The 1890s are a whole different ballgame, of course. I've had Griffith, Jennings, and Van Haltren on my ballot forever, with Duffy and Ryan close. I have not supported Beckley or Childs myself. Since the electorate has (partly by an accident of the election cycle) underrated the players of the 1890s era, and I think it's important for us to elect another 2-4 players from that era to get it right, I'd rather have Beckley and Childs than nobody. Given that five of these players are among the top 10 returning candidates, there's a lot of support out there for this group, just not quite enough to get them over the top, perhaps because there are seven of them, and they all have this or that gap in the resume that has caused them to be buried by just enough voters to keep them from election.
   48. Mark Shirk (jsch) Posted: February 25, 2005 at 02:56 PM (#1165192)
I believe that we should take Chris' advice and all vote for Jennings in 1946. Turkey who? Mule what? Who are these guys?
   49. Cblau Posted: February 25, 2005 at 08:00 PM (#1166011)
Re: underrating of 1890s players. I'm not so sure. There's a discussion on SABR-L now about whether some eras have better pitching than others. Upon reflection, it seems to me that the mid-1890s was very likely an era of weak pitching.

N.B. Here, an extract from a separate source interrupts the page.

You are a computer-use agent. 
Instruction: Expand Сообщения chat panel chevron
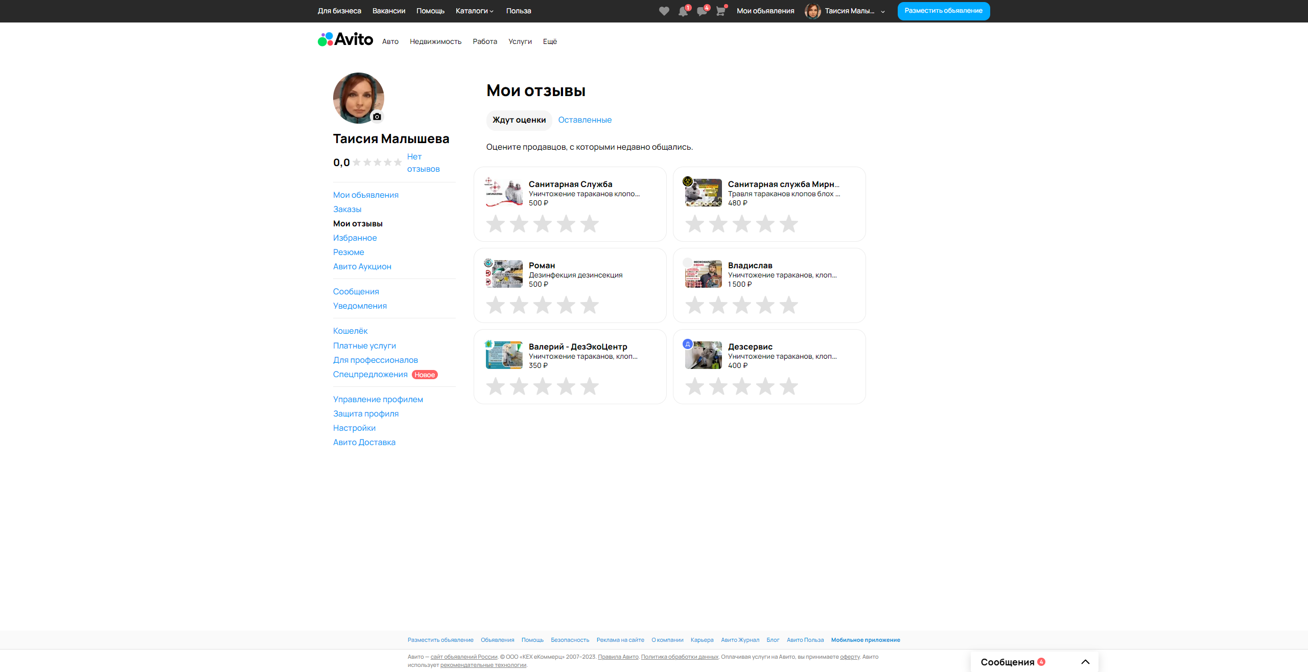[1085, 662]
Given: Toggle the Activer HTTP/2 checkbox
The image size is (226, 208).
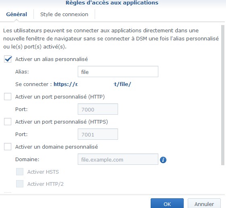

Not just because of high scoring, but because the rules changes and economic conditions led to the early termination of some pitchers' careers, and others couldn't adapt to the new rules. Thus, until there was an influx of new pitchers who had adapted, in the late-1890s, pitching was weak. Therefore, when evaluating the hitters of that time, a larger than normal deflator should be used.
   50. sunnyday2 Posted: February 25, 2005 at 08:47 PM (#1166159)
First, I am happy that my hypothesis has been confirmed false for now.

Second, Chris' distinction between 1890s and pre-1890s players is exactly appropriate. The 1890s players are now a familiar part of baseball lore, though I must admit it is therefore surprising that we seem to have a shortage thereof in the HoM. But who doesn't have a mental image of the Billy Hamiltons and Hugh Duffys and Ed Delahantys and Clark Griffiths.

Meanwhile, our mental imagery of the 1860s-'70- and '80s players is quite different once you get past the obvious King Kellys. I mean, who even has a mental image of Jim O'Rourke? I have a statistical image but not a mental image. And so anybody who cannot be elected strictly by the numbers cannot get elected (I say this in reference to the bizzaro HoF discussion elsewhere).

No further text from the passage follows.